Quantum nuclear effects in liquid water

The most widespread method to include nuclear quantum effects for equilibrium observables at a constant temperature T is path integral molecular dynamics50 (PIMD). In this variant of molecular dynamics, a number P of equivalent replicas of the system are run simultaneously at temperature PT. The system is evolved classically, according to an overall potential which is the sum of the potential energies of the individual replicas, plus a harmonic spring term between all corresponding atoms belonging to adjacent replicas:

$${V}^{\prime} \left({\left\{{{{\bf{r}}}}\right\}}_{j=1}^{P}\right)={\sum}_{j=1}^{P}V({{{{\bf{r}}}}}_{j})+\frac{1}{2}{\omega }_{P}^{2}\left| {\widetilde{{{{\bf{r}}}}}}_{j}-{\widetilde{{{{\bf{r}}}}}}_{j-1}\right| {\scriptstyle{{2}}\atop},$$
(6)

where \({V}^{\prime} ({\{{{{\bf{r}}}}\}}_{j=1}^{P})\) is the potential energy of the extended classical system, j indexes the P replicas (also called beads) of the system, and V(r) is the potential energy surface. Furthermore, \(\widetilde{{{{\bf{r}}}}}\) contains the mass-scaled positions (\({\widetilde{r}}_{i}={r}_{i}\sqrt{{m}_{i}}\) for every atom i), and we define \({\widetilde{{{{\bf{r}}}}}}_{0}\) so that it “wraps around” to \({\widetilde{{{{\bf{r}}}}}}_{P}\). The angular frequency of the harmonic terms between beads is given by ωP = kBPT/.
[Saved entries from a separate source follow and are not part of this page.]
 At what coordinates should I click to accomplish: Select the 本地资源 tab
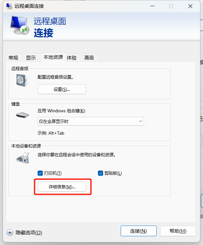pyautogui.click(x=53, y=57)
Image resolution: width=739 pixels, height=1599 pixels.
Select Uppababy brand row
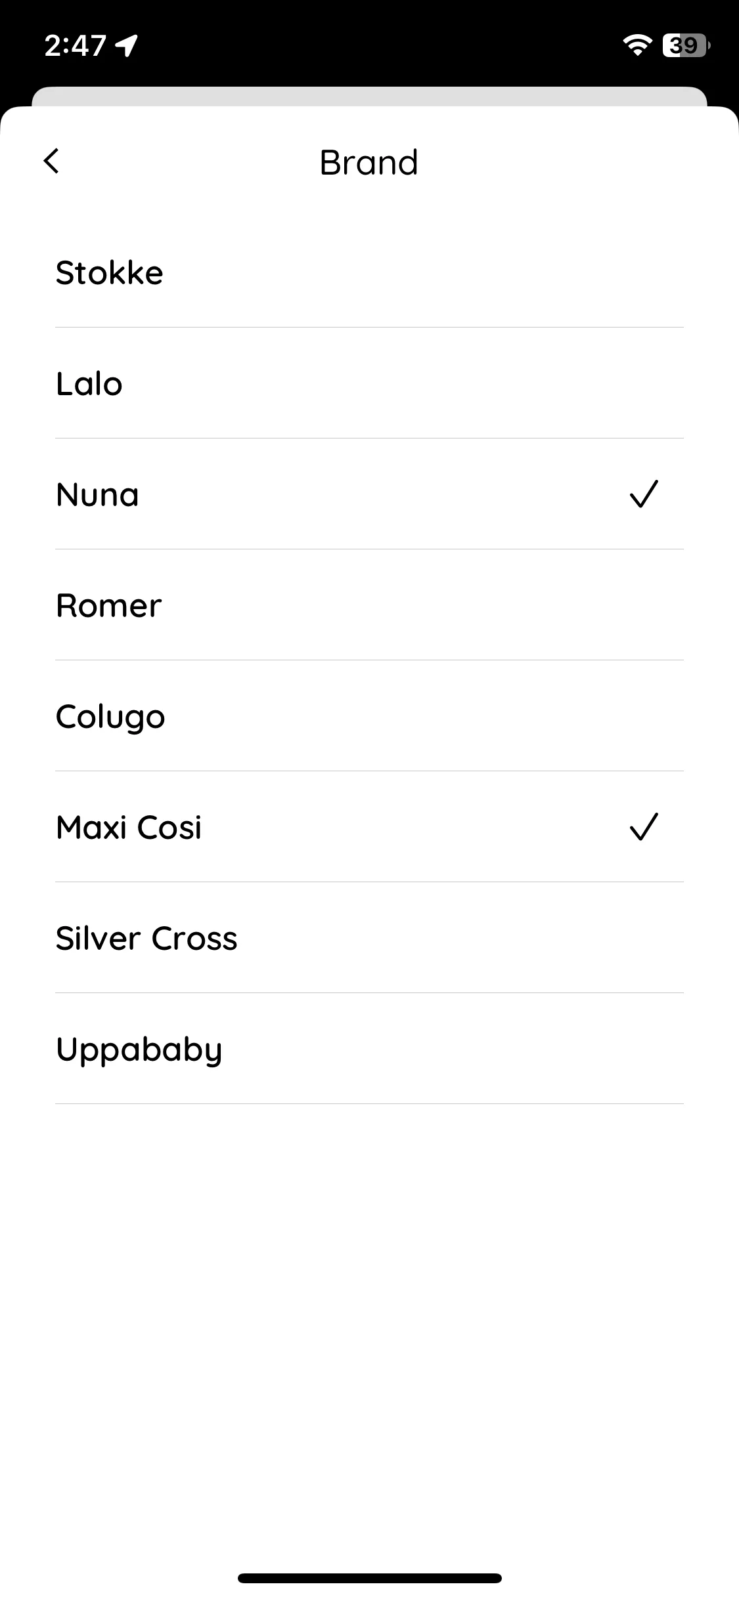(x=369, y=1049)
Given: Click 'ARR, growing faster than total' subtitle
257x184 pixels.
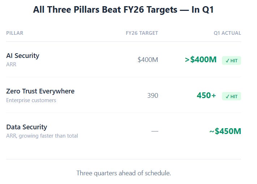Looking at the screenshot, I should 42,136.
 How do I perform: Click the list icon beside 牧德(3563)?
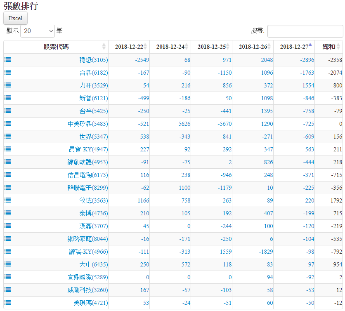[x=7, y=200]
The treatment of NQEs for equilibrium observables calculated with PIMD is exact as P → , and it reduces to that given by classical MD for P = 1. The calculation of thermodynamic averages from PIMD simulations involves the use of so-called “estimators”50, which can range from simple averages over the bead positions for position-dependent observables to more complicated expressions for momentum-dependent observables. In this work, we use the heat capacity estimators from ref. 51.

All simulations were run with a box of 128 water molecules at constant volume and temperature. The density was chosen to be 997.1 kg/m3 (corresponding to the experimental density of water at 298 K and 1 atm), and the temperature was set to 298 K. i-PI66 (version 3.1) was used with LAMMPS as its backend in order to enable PIMD and evaluate path integral estimators.
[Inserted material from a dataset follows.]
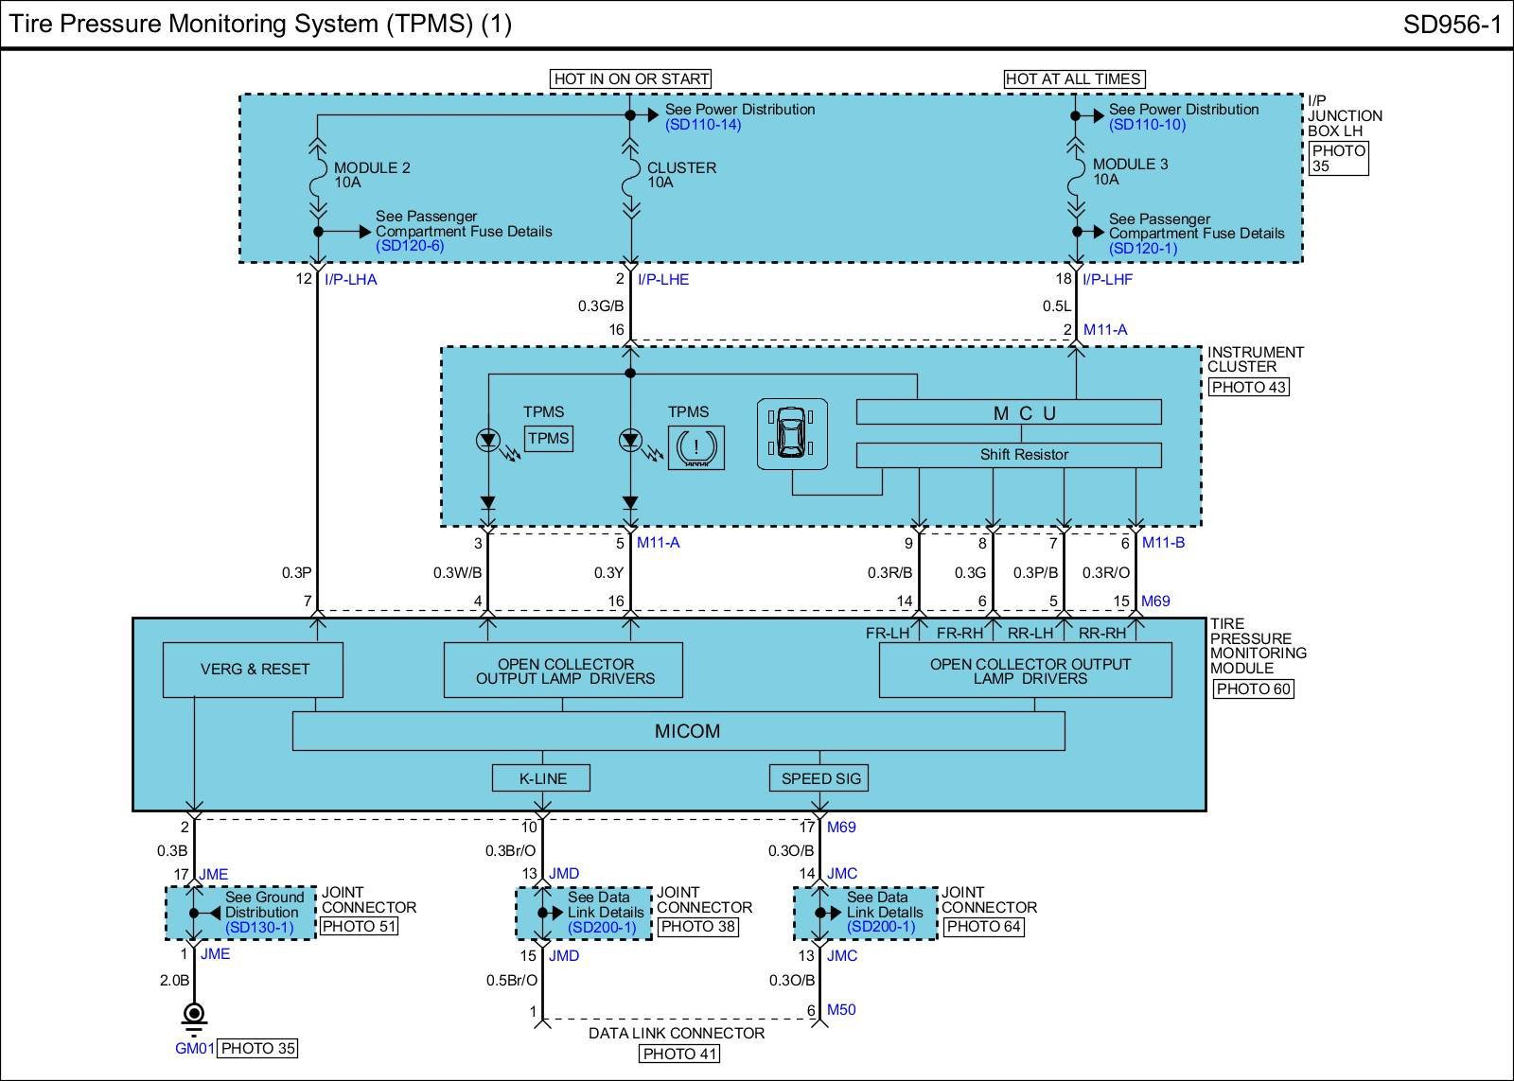1514x1081 pixels.
Task: Open the SD130-1 ground distribution link
Action: pyautogui.click(x=259, y=928)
Quantum nuclear effects in NMR crystallography

We compute thermodynamic averages of chemical shieldings from MD and PIMD simulations following the exact computational protocol described in ref. 55, replacing bespoke MLIPs with the PET MAD potentials (Bespoke, PET-MAD-LoRA, PET-MAD). MD and PIMD simulations were performed with a timestep of 0.5 fs and a total simulation duration of 250 ps in the NPT ensemble, applying an external isotropic pressure of 1 bar at 300 K. PIMD simulations were run with 32 beads. We obtain thermodynamic averages of chemical shieldings from the trajectories using bespoke surrogate models that we train on an existing dataset of GIPAW shielding reference calculations of succinic acid crystals from ref. 55. Exact convergence parameters can be taken from ref. 55 and can be regarded as converged for the chemical shielding computations of organic solids. We fit one linear model considering the local atomic environments of all hydrogen atoms in succinic acid using SOAP descriptors and obtain models of similar accuracy as described in ref. 55. The 1H σiso test set errors (RMSE) is 0.17 ppm for our linear model compared to 0.16 ppm of the kernel model from the original publication55. A parity plot of the shielding predictions against the GIPAW reference values can be found in Supplementary Fig. 14.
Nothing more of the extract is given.